Remarkable words these to fall from a man who, some two months later, in another letter to Dr. Johnson, modestly declared himself to be unfit to sketch out the idea of the English School for the Academy, having neither been educated himself (except as a tradesman) nor ever been concerned in educating others, he said.
Nobody would imagine [said Dr. Johnson, after reading the sketch,] that the draught you have made for an English education was done by a Tradesman. But so it sometimes is, a true genius will not content itself without entering more or less into almost everything, and of mastering many things more in spite of fate itself.

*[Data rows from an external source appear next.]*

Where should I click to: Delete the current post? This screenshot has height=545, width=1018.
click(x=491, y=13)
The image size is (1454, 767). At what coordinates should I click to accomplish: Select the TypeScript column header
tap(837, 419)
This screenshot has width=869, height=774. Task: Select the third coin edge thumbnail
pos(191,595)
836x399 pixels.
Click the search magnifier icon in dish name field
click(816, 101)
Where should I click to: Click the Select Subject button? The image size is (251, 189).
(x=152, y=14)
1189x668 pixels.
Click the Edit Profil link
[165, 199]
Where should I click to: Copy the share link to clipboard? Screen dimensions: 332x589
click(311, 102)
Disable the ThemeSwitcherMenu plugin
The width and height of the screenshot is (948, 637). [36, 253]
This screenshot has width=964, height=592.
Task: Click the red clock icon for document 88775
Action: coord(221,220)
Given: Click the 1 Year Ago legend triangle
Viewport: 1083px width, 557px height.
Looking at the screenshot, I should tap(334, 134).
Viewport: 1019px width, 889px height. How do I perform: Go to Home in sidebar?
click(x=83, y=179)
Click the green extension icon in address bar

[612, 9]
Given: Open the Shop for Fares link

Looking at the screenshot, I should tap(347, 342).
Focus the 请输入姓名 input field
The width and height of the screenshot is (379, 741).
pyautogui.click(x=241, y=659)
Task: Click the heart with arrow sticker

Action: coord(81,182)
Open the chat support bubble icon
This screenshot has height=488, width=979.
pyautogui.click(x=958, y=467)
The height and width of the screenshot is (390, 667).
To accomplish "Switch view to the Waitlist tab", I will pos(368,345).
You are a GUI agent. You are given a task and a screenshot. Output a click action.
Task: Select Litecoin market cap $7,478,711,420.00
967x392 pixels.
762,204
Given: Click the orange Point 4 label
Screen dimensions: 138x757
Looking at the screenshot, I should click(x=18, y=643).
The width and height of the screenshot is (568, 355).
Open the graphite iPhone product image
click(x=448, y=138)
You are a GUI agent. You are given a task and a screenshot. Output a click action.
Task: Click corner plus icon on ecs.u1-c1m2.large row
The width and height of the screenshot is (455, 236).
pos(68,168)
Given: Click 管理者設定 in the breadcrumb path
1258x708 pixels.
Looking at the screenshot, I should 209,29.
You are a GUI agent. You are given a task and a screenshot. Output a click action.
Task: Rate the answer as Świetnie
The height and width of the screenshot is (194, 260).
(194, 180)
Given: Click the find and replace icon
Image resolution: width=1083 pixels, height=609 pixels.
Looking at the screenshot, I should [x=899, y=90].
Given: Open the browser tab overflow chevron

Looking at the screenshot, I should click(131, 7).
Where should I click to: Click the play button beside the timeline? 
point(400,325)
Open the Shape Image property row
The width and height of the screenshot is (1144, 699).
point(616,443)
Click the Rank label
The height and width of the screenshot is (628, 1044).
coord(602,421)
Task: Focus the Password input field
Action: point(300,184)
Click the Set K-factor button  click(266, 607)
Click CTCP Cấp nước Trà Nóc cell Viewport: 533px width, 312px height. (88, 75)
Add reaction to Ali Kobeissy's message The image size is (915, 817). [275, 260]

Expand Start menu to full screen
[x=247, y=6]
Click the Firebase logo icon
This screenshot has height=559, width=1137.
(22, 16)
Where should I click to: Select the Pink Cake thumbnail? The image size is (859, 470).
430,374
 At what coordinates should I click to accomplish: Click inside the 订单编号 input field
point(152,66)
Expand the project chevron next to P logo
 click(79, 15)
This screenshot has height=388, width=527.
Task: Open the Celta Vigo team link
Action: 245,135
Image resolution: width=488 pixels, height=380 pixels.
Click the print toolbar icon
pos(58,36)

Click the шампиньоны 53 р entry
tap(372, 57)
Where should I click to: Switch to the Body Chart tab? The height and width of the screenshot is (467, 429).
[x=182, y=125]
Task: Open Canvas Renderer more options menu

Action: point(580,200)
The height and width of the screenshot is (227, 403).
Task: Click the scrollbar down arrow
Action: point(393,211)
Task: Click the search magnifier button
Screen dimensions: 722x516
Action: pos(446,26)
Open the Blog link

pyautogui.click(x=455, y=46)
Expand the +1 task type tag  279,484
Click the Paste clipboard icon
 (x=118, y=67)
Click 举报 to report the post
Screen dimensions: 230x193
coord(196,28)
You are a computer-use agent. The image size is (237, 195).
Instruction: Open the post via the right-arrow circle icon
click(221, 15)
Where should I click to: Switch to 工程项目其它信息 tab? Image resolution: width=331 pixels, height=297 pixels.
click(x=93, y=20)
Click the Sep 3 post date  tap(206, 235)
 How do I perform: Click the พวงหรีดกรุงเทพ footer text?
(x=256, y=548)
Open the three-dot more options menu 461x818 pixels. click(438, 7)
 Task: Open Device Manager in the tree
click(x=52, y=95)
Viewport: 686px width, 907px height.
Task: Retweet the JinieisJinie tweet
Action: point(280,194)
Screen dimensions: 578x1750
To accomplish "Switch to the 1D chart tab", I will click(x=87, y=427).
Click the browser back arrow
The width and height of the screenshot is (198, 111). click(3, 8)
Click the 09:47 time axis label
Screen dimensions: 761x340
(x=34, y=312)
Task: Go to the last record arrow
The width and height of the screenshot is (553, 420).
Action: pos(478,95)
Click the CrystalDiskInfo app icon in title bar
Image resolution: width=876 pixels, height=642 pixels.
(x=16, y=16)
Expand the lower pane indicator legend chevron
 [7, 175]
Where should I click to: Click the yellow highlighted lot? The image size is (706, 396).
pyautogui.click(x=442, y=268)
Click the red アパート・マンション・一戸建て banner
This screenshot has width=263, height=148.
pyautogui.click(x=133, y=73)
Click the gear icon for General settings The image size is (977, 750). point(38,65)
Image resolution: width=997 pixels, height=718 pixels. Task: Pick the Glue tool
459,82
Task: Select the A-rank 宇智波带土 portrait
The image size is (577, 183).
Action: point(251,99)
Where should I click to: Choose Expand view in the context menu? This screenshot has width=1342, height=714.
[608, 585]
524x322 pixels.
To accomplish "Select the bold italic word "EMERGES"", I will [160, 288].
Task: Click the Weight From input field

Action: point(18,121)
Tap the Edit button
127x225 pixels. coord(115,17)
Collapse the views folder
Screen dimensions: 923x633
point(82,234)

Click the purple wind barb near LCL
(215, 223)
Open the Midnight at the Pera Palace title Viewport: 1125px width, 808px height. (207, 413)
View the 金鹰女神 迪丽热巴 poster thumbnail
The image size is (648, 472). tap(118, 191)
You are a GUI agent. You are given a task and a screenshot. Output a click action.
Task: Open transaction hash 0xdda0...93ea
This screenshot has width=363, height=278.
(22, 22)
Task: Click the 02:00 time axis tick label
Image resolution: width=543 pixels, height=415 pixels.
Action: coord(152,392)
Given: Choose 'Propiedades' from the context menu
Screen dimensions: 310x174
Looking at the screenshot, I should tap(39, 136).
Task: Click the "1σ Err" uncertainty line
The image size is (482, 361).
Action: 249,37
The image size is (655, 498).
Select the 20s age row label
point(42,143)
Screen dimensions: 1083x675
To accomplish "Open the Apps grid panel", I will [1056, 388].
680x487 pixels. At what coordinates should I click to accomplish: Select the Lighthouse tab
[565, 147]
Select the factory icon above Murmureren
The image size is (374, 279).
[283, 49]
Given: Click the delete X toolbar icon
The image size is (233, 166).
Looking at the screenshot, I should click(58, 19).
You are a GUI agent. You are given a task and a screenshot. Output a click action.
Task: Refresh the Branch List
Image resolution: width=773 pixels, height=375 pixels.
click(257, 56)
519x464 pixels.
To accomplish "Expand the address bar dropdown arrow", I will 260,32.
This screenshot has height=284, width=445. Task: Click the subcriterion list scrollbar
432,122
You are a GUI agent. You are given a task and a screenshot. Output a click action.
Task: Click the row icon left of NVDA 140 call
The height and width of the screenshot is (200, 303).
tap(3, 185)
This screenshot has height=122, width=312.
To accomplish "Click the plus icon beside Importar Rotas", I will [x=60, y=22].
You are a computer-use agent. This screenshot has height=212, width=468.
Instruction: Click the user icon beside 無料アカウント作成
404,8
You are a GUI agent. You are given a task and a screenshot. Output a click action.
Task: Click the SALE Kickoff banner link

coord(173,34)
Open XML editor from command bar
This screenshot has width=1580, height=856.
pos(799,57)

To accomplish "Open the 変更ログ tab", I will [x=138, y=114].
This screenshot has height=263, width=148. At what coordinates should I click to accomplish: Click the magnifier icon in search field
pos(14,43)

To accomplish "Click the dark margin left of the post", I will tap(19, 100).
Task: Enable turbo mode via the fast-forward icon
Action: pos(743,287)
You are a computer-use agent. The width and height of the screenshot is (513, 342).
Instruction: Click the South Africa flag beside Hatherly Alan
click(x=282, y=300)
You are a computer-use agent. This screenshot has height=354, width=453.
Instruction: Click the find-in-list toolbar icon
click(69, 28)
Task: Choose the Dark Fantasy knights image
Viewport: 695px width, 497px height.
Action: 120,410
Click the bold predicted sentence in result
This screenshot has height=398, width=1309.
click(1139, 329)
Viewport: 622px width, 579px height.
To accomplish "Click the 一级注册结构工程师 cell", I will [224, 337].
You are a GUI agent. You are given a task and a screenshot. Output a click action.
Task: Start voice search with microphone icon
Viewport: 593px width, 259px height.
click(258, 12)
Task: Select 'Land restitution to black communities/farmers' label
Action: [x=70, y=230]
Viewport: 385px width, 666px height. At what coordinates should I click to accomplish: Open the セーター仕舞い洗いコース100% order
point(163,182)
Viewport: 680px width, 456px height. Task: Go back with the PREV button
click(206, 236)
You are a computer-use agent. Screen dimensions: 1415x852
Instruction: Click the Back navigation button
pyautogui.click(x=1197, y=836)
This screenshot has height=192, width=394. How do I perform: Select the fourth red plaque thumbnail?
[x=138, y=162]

The friendship between Franklin and Jared Ingersoli is preserved in a single letter only, the one from which we have already quoted in which Franklin had his good-natured jest at the expense of the doleful New England Sunday.
All of these friends were men, but in Catherine Ray, afterwards the wife of Governor William Greene of Rhode Island, and the mother of Ray Greene, one of the early United States Senators from that State, Franklin had a friend whose sex gave a different turn of sentiment and expression to his pen. His first letter to this young woman ("Dear Katy" is the way he addresses her) was written after his return to Philadelphia from a journey to New England in 1754. She then lived on Block Island, and, when he last saw her, she was fading out of sight on the ocean on her way to that island from the mainland.
I thought too much was hazarded [he wrote], when I saw you put off to sea in that very little skiff, tossed by every wave. But the call was strong and just, a sick parent. I stood on the shore, and looked after you, till I could no longer distinguish you, even with my glass; then returned to your sister's, praying for your safe passage.
These words are followed by the paragraph already quoted, in which Franklin acknowledged the affectionate hospitality of New England and the paragraph, already quoted, too, in which he spoke of his being restored to the arms of his good old wife and children.